A trade-off which many students face is when deciding whether to pursue higher education or go for a job. Going for higher education leads to better job prospects in future due to the additional skills and knowledge acquired as compared to students who don’t go for higher education. However, spending an extra year on education means losing the opportunity to work and earn income during that time. Hence, the opportunity cost of going for higher education is the loss of income which could have been earned by working during that period of time. Given this cost and benefit of Higher education, how does a student then decide whether to go for higher education or not. The answer is that it depends upon the opportunity cost. If the student thinks that he will get a higher income after completing his/her higher education as compared what he/she is getting now, the student will go for higher education. However, if the income which he/she will be getting now is higher than what he/she would earn after completing higher education, i.e., the opportunity cost of pursuing higher education is high, the student would not go for an extra year of education. You must have heard of many a successful entrepreneur who dropped out of college, or an actor, athlete, singer not pursuing higher education. This is because their opportunity cost of pursuing higher education is very high and dropping out would be more beneficial.

Therefore, when we have to find the opportunity cost of an alternative, we find the next best alternative and calculate its value.

Importance of Opportunity Cost

Opportunity cost helps us in taking a decision whenever a trade-off arises. In our example above, the value of wheat is Rs 1000 and the Value of Rice is Rs 800. Here, we see that the opportunity cost of producing wheat is the least as the farmer has to give up Rs 800 which is the value of Rice. While the opportunity cost of producing rice is high which is the Rs 1000 the farmer loses if he produces rice. Hence, if the farmer is rational, he would go for the production of wheat instead of rice or in other words, that alternative is chosen whose opportunity cost the lowest.

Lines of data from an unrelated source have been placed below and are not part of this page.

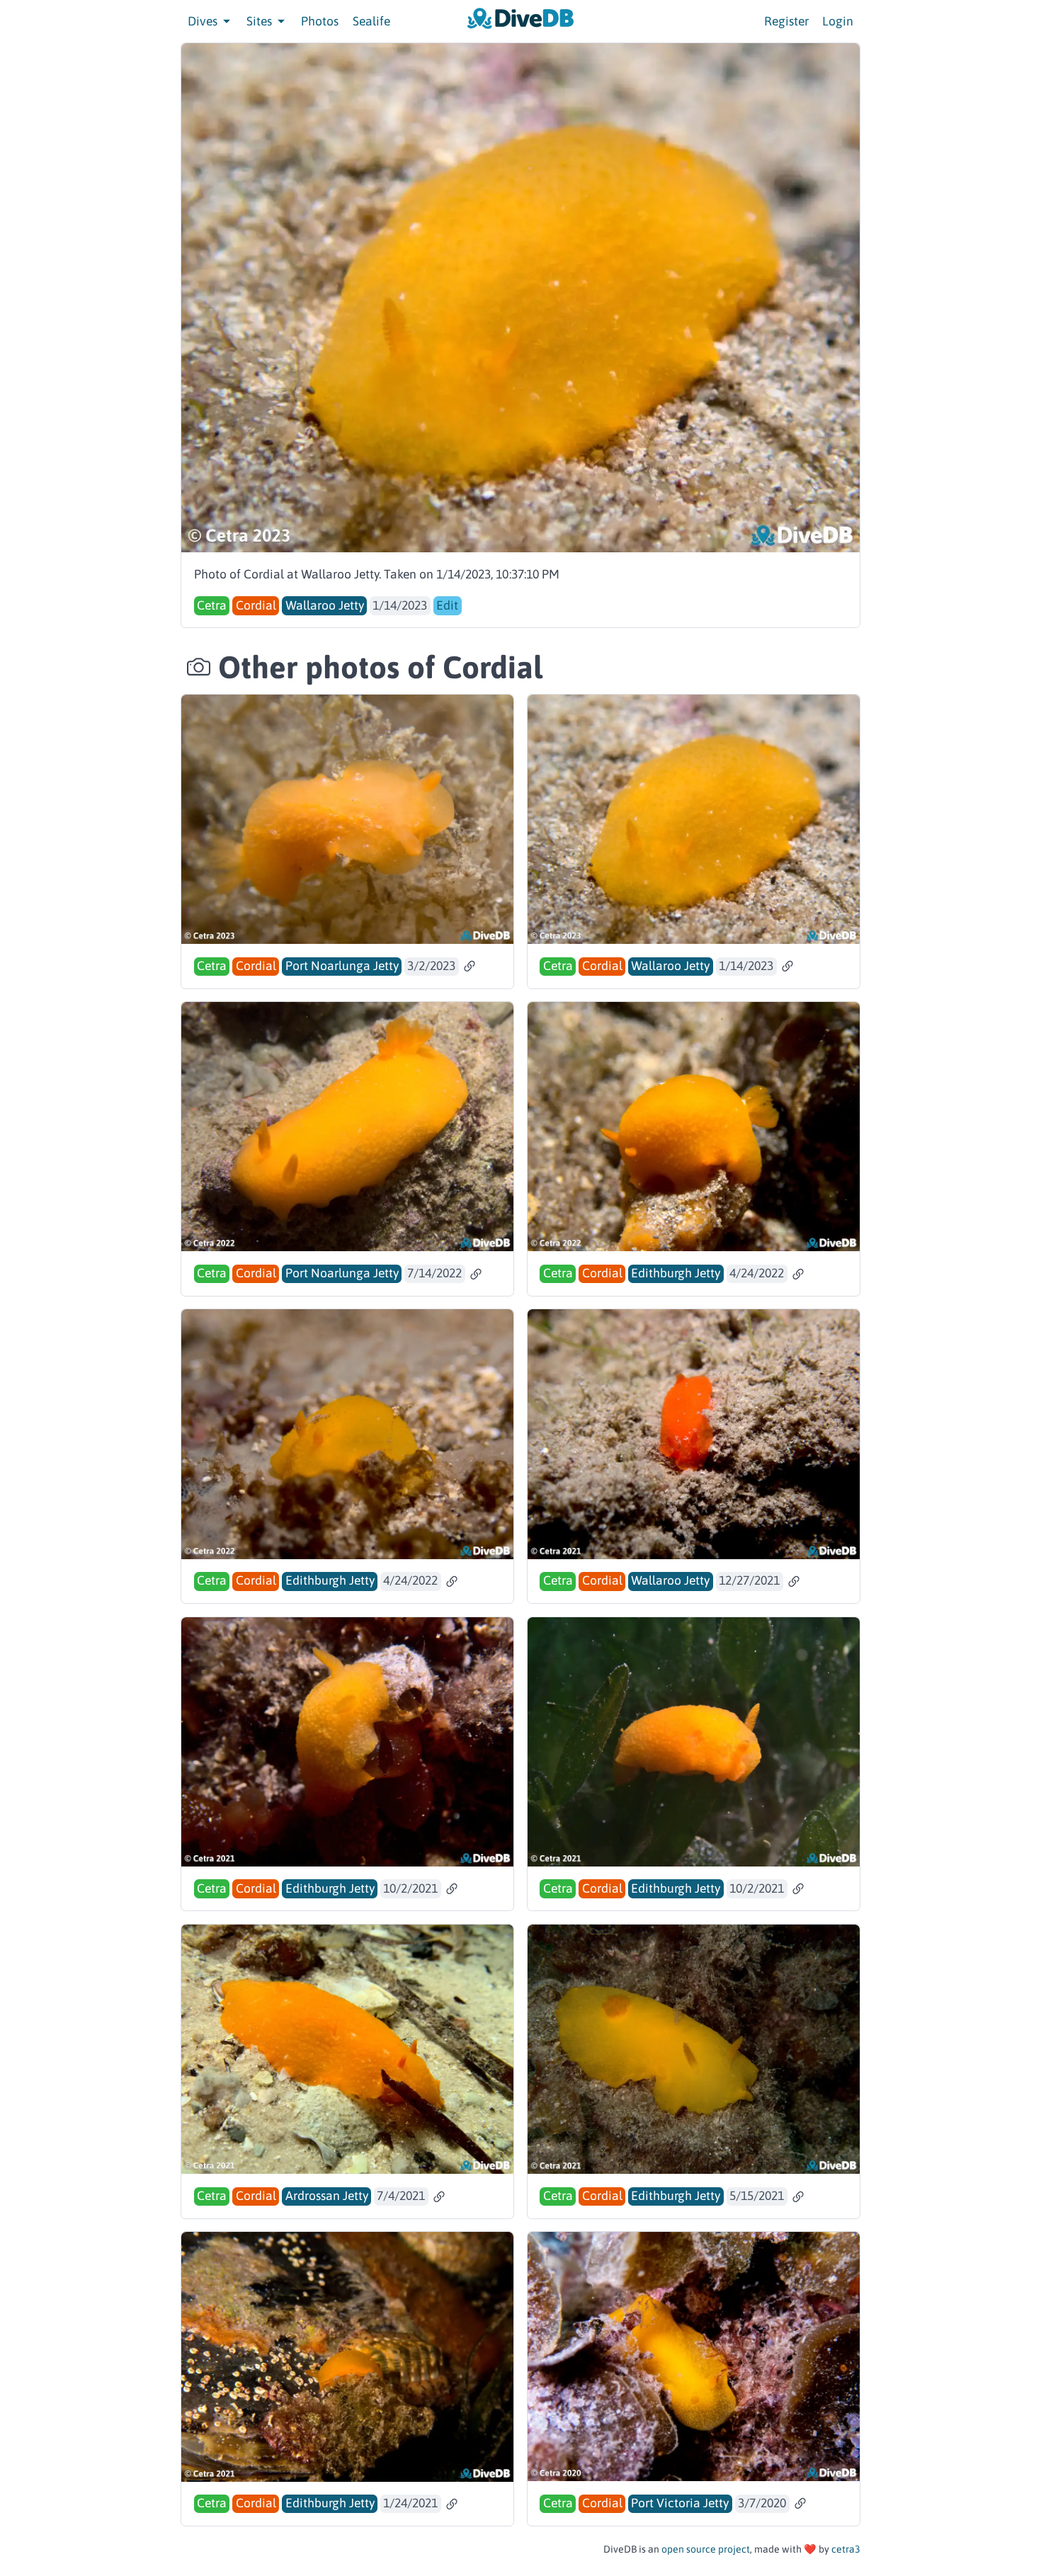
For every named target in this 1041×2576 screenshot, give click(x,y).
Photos (320, 21)
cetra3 (845, 2549)
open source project (705, 2549)
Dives (204, 21)
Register (786, 21)
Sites (260, 21)
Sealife (371, 21)
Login (837, 21)
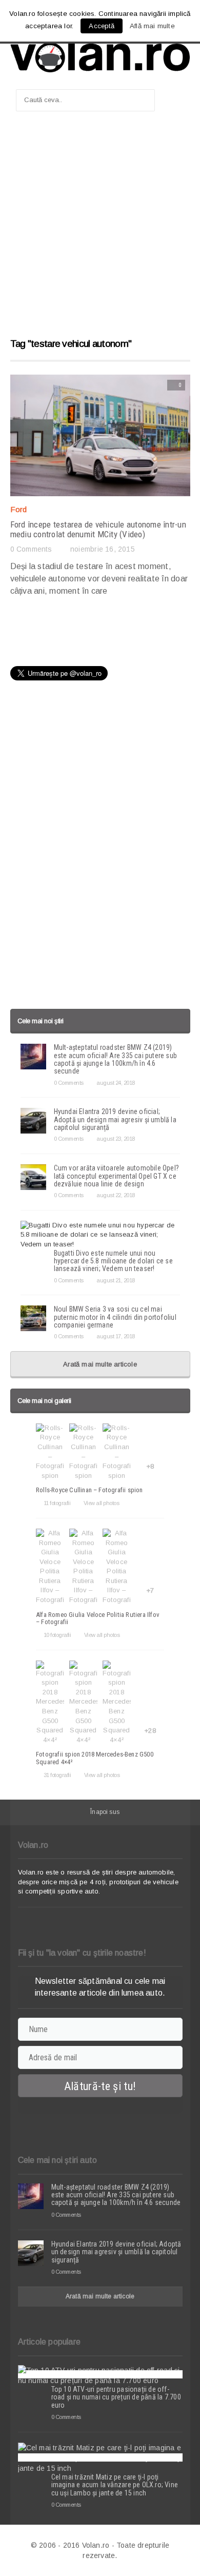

Opportunity cost need not be measured in monetary terms only. Sometimes, it is measured in real terms. For example, the opportunity cost of studying for an hour is an hour of leisure time which could have been spent with family or sleeping or any other leisure activity. So, the opportunity cost here is not in terms of money but in terms of time.

Key Points

  • Opportunity Cost is the value of the next best alternative forgone.
  • Opportunity cost helps us in taking a decision whenever a trade-off arises.